Deutsche Hochschulen werden internationaler. Die Zahl ausländischer Studenten steigt. Bei deutschen Studierenden, die ins Ausland gehen, gibt es einen leichten Rückgang.
Deutschlands Hochschulen bleiben für Studierende aus aller Welt hochattraktiv. Im Wintersemester 2024/25 waren rund 402.000 Studierende und Promovierende aus anderen Ländern an Hochschulen in der Bundesrepublik eingeschrieben – rund sechs Prozent mehr als im Vorjahr. Sie stellen mittlerweile 14 Prozent aller Studierenden in Deutschland. Die Zahl der internationalen Studienanfängerinnen und -anfänger erreichte mit 116.600 einen neuen Höchststand.
“Damit setzt sich der Aufwärtstrend der vergangenen Jahre fort”, teilte der Deutsche Akademische Austauschdienst (DAAD) am Mittwoch in Bonn mit. Die wichtigste Herkunftsregion bleibt Asien-Pazifik mit einem Anteil von 33 Prozent, gefolgt von Nordafrika und Nahost (19 Prozent) und Westeuropa (15 Prozent). Indien hat sich mit knapp 59.000 Studierenden – einem Plus von 20 Prozent gegenüber dem Vorjahr – als größtes Herkunftsland etabliert. Auf Platz zwei folgt China mit rund 38.600 Studierenden: Ihre Zahl ist seit dem Wintersemester 2019/20 um sieben Prozent zurückgegangen.
Die meisten internationalen Studierenden mit Abschlussabsicht in Deutschland sind in Ingenieurwissenschaften (43 Prozent) sowie Wirtschafts-, Rechts- und Sozialwissenschaften (25 Prozent) eingeschrieben.
Umgekehrt waren rund 138.800 deutsche Studierende 2022 an Hochschulen im Ausland eingeschrieben. Diese Zahl lag damit leicht über dem Vor-Corona-Niveau von 2019 (137.900). Seit 2016 (rund 141.200) ist die Zahl um gut 2 Prozent zurückgegangen. Seit 1991 hat sich die Zahl der deutschen Auslandsstudierenden jedoch vervierfacht, seit 2000 mehr als verdoppelt.

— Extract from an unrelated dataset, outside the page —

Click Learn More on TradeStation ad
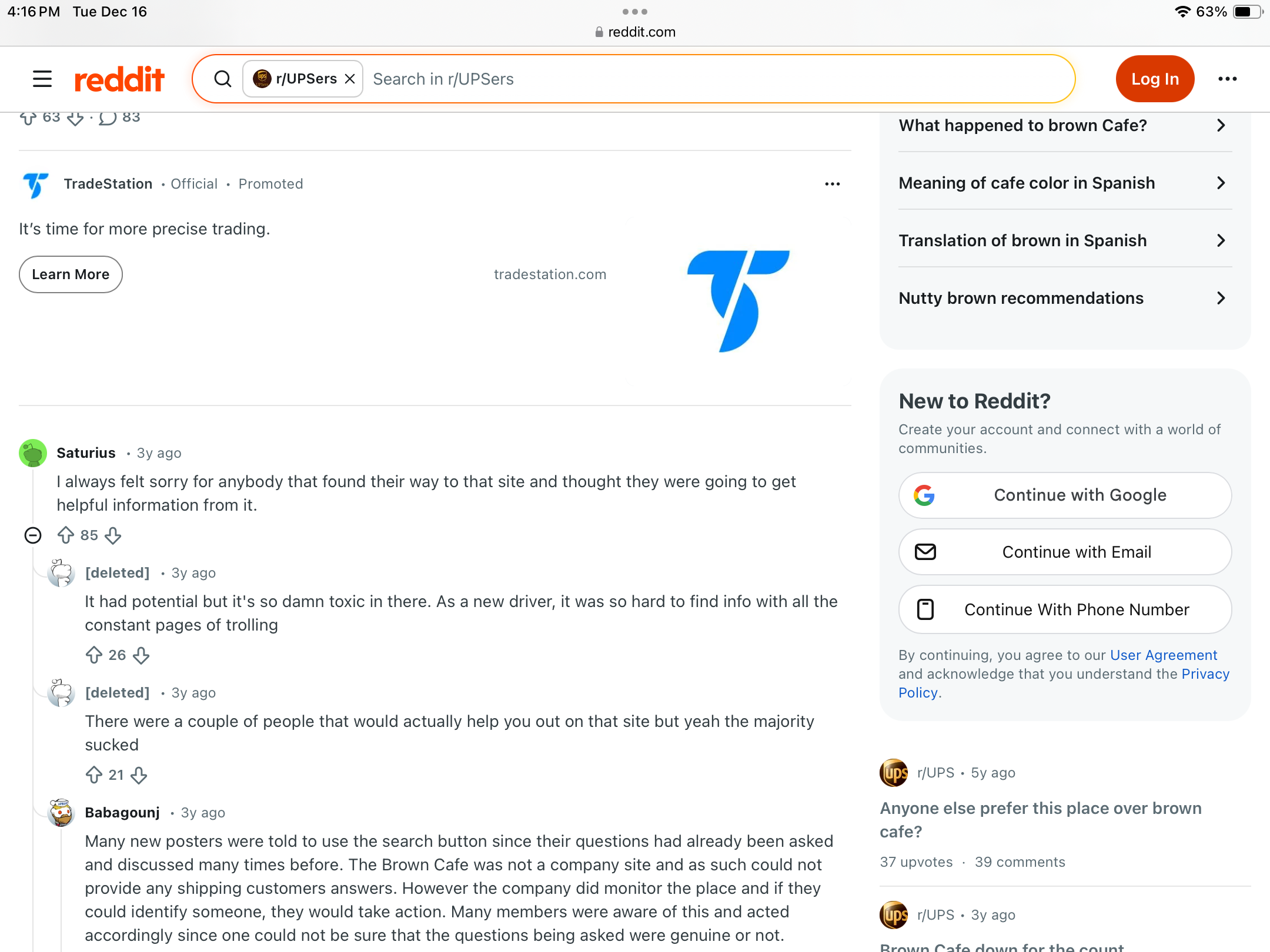 [71, 274]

Zu den beliebtesten Zielländern zählten unverändert Österreich (rund 37.800 deutsche Studierende), die Niederlande (22.600), die Schweiz (12.500) und das Vereinigte Königreich (9.600). Während die Zahlen für die drei erstgenannten Länder seit 2019 gestiegen sind, ist die Zahl der deutschen Studierenden in Großbritannien um rund 32 Prozent zurückgegangen.